Shortcuts

PPG

Overview

PPG was proposed in Phasic Policy Gradient. In prior methods, one must choose between using a shared network or separate networks to represent the policy and value function. Using separate networks avoids interference between objectives, while using a shared network allows useful features to be shared. PPG is able to achieve the best of both worlds by splitting optimization into two phases, one that advances training and one that distills features.

Quick Facts

  1. PPG is a model-free and policy-based RL algorithm.

  2. PPG supports both discrete and continuous action spaces.

  3. PPG supports off-policy mode and on-policy mode.

  4. There are two value networks in PPG.

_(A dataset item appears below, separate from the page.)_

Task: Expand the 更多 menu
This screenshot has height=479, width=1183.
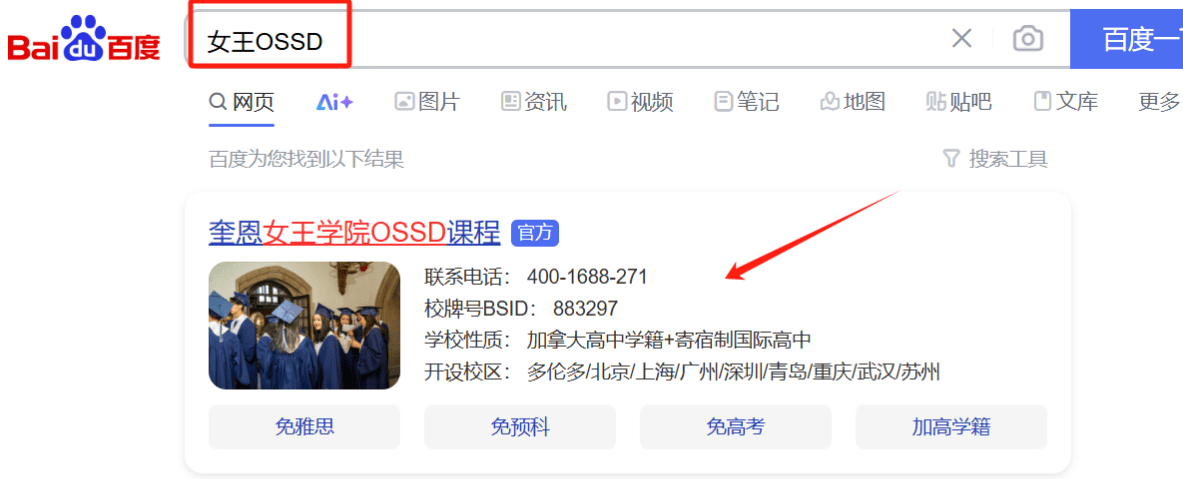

  5. In the implementation of DI-engine, we use two buffers for off-policy PPG, which are only different from maximum data usage limit (data max_use ).

Key Graphs

PPG utilizes disjoint policy and value networks to reduce interference between objectives. The policy network includes an auxiliary value head which is used to distill the knowledge of value into the policy network, the concrete network architecture is shown as follows:

../_images/ppg_net.png

Key Equations

The optimization of PPG alternates between two phases, a policy phase and an auxiliary phase. During the policy phase, the policy network and the value network are updated similar to PPO. During the auxiliary phase, the value knowledge is distilled into the policy network with the joint loss:

\[L^{j o i n t}=L^{a u x}+\beta_{c l o n e} \cdot \hat{\mathbb{E}}_{t}\left[K L\left[\pi_{\theta_{o l d}}\left(\cdot \mid s_{t}\right), \pi_{\theta}\left(\cdot \mid s_{t}\right)\right]\right]\]

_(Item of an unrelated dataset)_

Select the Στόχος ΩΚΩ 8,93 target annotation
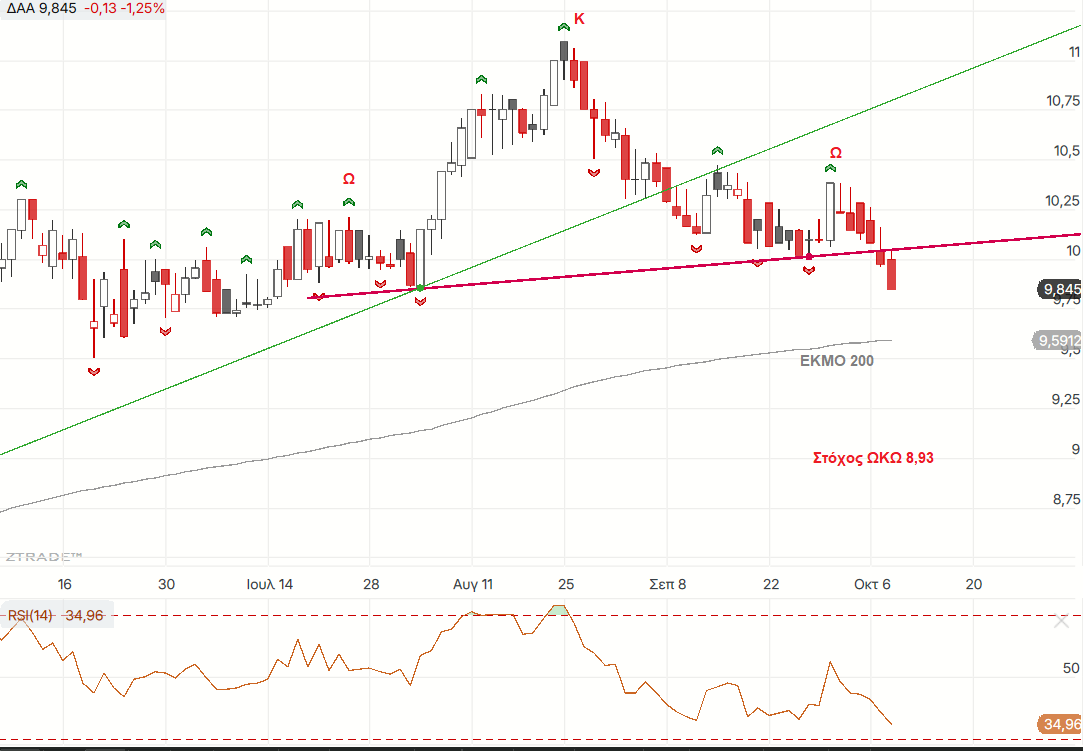The image size is (1083, 751). click(x=873, y=458)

The joint loss optimizes the auxiliary objective (distillation) while preserves the original policy with the KL-divergence restriction (i.e. the second item). And the auxiliary loss is defined as:

\[L^{a u x}=\frac{1}{2} \cdot \hat{\mathbb{E}}_{t}\left[\left(V_{\theta_{\pi}}\left(s_{t}\right)-\hat{V}_{t}^{\mathrm{targ}}\right)^{2}\right]\]

Pseudo-code

on-policy training procedure

The following flow charts show how PPG alternates between the policy phase and the auxiliary phase

../_images/PPG.png

Note

During the auxiliary phase, PPG also takes the opportunity to perform additional training on the value network.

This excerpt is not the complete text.